U.S. officials have served at times as a quiet intermediary between European political leaders and the powerful European Central Bank, which tries to stay out of the political fray. In particular, according to U.S. officials, Americans have passed along information about how much money European governments might be willing to contribute to a rescue fund, a crucial question for the central bank as it considers its actions.
Since the European crisis began last year, Treasury Secretary Timothy F. Geithner has urged reluctant countries to create a large rescue fund, U.S. officials said.
On one conference call last year, when informed that some Europeans were contemplating a fund of about $50 billion, Geithner replied that such a small number would accelerate the crisis, U.S. officials said. Such a modest sum could undermine the confidence of global investors. Closer to $500 billion was needed, Geithner suggested. He and his team have followed up with a series of private proposals about how to design the rescue fund.
And top Federal Reserve officials, including Chairman Ben S. Bernanke and New York Fed chief Bill Dudley, along with counterparts at the Bank of England, initiated talks over how to prevent Europe’s debt problems from spiraling into a global banking crisis, the officials said. The discussions culminated in a Thanksgiving morning conference call among the world’s leading central bankers during which they agreed to announce joint action to ensure that banks around the world, and especially in Europe, have access to dollars at cheap rates.
In pushing European leaders to take stronger actions, U.S officials have sought to avoid provoking objections from the European public, which could resent efforts seen as heavy-handed, or putting European leaders in an awkward diplomatic position. Still, U.S. pressure has on occasion sparked a backlash.
The active U.S. role is based in large part on the long-standing relationships between U.S. officials — most notably Geithner — and their European counterparts.
His relationships, for instance, have allowed Geithner to pick up the phone and call top officials such as European Central Bank President Mario Draghi and his predecessor, Jean-Claude Trichet. Historically, such communication was much more formal, involving staff-level discussions, days of planning and scripted talking points.
On Tuesday, Geithner met in Germany with Draghi and Jens Weidmann, president of Germany’s central bank, as well as Germany’s finance minister, Wolfgang Schaeuble. The discussions came as European leaders prepared for a summit this week in Brussels that many analysts say may be the last chance for Europe to come up with an effective plan to address its crisis.
Geithner said at the briefing that he came to Europe to “emphasize how important it is to the U.S. and global economy to succeed in building a stronger Europe.” He added that he is encouraged by the increasing willingness of Europeans to take significant steps to bolster their financial system.
“This, of course, will take time.
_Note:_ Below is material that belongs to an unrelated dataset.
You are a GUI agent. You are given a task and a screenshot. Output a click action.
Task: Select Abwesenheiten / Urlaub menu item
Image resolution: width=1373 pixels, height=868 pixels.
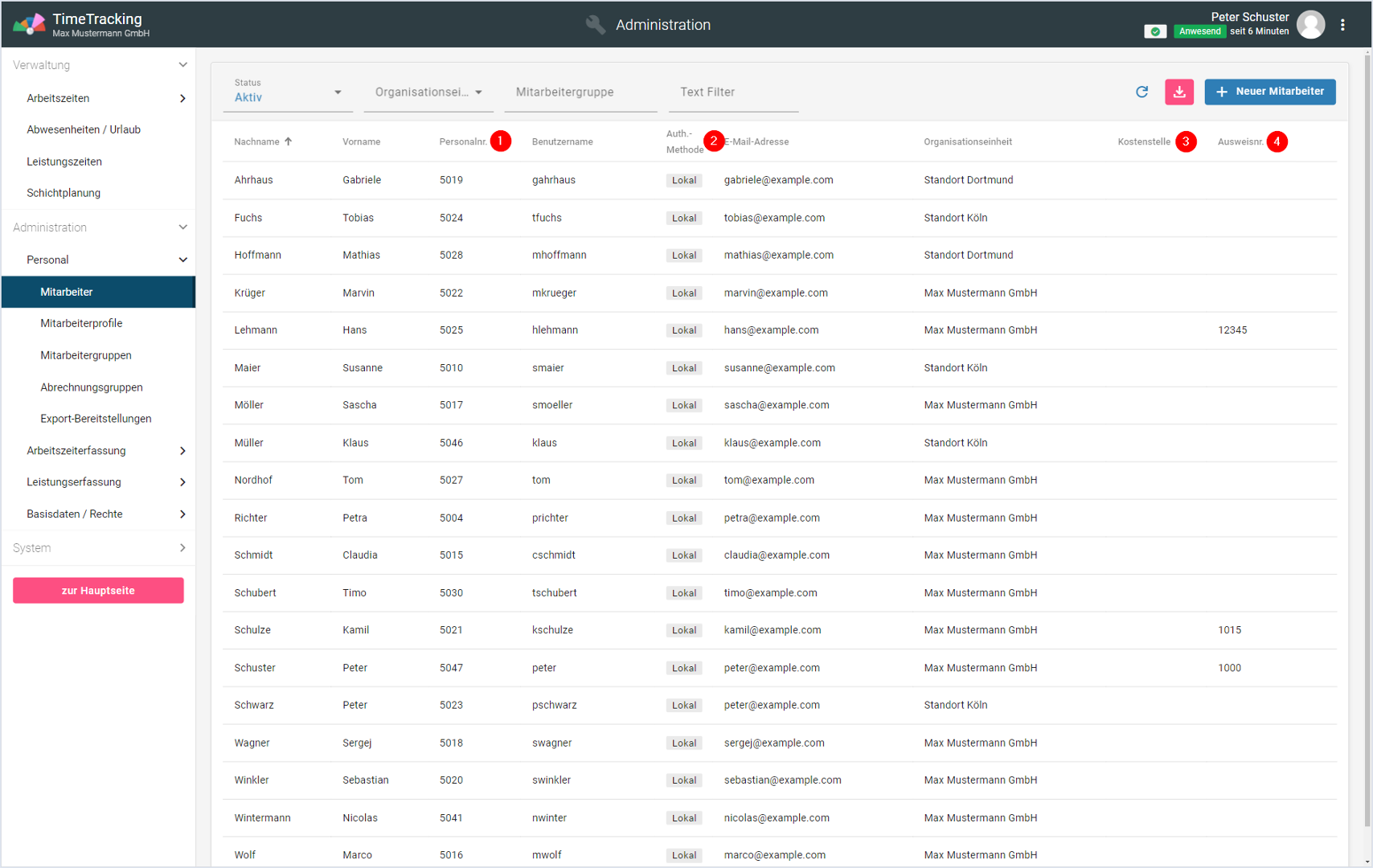(x=84, y=129)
It will take a very substantial commitment, and a sustained commitment, of political will,” Geithner said.
Geithner has worked with European financial policymakers while addressing other crises over the past 15 years. He led the Treasury Department’s international division in the 1990s, fighting a series of debt crises in Mexico, East Asia and Russia that have significant similarities to the current trouble. From 2003 to 2009, he was president of the New York Fed, a job that gave him entree to the close-knit club of global central bankers.
For example, Geithner attended the gatherings for top central bankers held in Basel, Switzerland, six times a year.
Since the European crisis started, Geithner and European Central Bank leaders have worked together in trying to convince European leaders that the problem was more than just the profligate spending of highly indebted countries such as Greece. The continent was facing the prospect of financial contagion that could engulf the region
The Treasury and the European Central Bank find each other useful, according to Ted Truman, a former senior Treasury official. “The ECB is the only part of Europe in which you can call one number,” he said. “The ECB finds it useful to talk to the U.S. Treasury because that provides a way of triangulating what finance ministry attitudes are in Europe.”